TEXT PASSAGE:
Start
It's right there in the article: 1.35x. That sounds like raw speed though, with actual changes probably depending more on what people do with the new technology.

donnietb|6 years ago

It is a comparison against a 7nm along with 0.65 area die reduction.

Current Nvidia is 12 nm I believe, so the question si what is the possible pixel count bump.

baq|6 years ago

article and slides don't give baselines for those percentages: is it 35% more at fixed frequency? fixed power?

ricardobeat|6 years ago

Nearly every existing VR game runs perfectly smooth with a 2080. You won’t get 90fps 4K even with a Ti card, but for FHD we’re well served, price aside.

ksec|6 years ago

GPU scales really well with transistor count and You can expect about double the performance with best of 7nm, and likely another double for 3nm. So you are looking at 4x the performance.

Of course this does not take into account about TDP, Clockspeed, Memory Speed, Cost of Die Size etc. What is technologically possible may not be economically possible. We are going to need much faster memory, GDDR7? or HBM3, how much would those cost?

And a 3nm ( Whether that is from Samsung or TSMC ) Nvidia GPU will likely be 2022 or 2023 at the earliest.

imtringued|6 years ago

More transistors require more energy. GPUs are already at 300W. Doubling the number of transistors means double the power consumption which means 600W. Smaller transistors are more energy efficient but they can't reduce the energy needed per doubling by 50%. Therefore you end up with a 400W GPU. That's still too high. Energy efficiency is now far more important than raw transistor count.
End
RECORDS SHOWN:
Start
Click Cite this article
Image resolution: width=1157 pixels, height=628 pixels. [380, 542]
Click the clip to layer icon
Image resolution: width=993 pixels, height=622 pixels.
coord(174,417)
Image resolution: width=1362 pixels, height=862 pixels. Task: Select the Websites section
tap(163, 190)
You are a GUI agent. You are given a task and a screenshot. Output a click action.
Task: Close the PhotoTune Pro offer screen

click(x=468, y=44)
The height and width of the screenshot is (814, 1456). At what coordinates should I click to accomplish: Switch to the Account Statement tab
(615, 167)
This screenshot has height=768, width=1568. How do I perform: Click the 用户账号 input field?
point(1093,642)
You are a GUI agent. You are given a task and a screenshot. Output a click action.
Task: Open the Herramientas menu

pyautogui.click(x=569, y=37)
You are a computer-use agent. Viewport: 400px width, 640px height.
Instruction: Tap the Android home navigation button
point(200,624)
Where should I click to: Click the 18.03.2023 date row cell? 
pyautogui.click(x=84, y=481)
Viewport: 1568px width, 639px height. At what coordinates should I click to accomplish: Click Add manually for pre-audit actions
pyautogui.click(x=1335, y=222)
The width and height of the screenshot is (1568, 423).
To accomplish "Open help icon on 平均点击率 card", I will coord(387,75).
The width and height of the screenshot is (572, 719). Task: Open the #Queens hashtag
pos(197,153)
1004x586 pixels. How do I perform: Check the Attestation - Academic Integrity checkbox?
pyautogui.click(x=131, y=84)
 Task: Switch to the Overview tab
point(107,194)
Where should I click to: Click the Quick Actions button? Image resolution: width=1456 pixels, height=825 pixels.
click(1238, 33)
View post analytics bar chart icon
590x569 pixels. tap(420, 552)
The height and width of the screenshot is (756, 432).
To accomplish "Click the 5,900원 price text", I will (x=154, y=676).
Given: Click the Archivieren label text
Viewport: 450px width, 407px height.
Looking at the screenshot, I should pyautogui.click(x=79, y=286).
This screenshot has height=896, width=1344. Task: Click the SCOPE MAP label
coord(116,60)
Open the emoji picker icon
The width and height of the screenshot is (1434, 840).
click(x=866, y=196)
End
EXERCISE REQUIREMENTS: Can you print the part of the GPU discussion above starting at "And a 3nm ( Whether" and ending at "raw transistor count.", word for word?

SOLUTION FOR THIS PROBLEM:
And a 3nm ( Whether that is from Samsung or TSMC ) Nvidia GPU will likely be 2022 or 2023 at the earliest.

imtringued|6 years ago

More transistors require more energy. GPUs are already at 300W. Doubling the number of transistors means double the power consumption which means 600W. Smaller transistors are more energy efficient but they can't reduce the energy needed per doubling by 50%. Therefore you end up with a 400W GPU. That's still too high. Energy efficiency is now far more important than raw transistor count.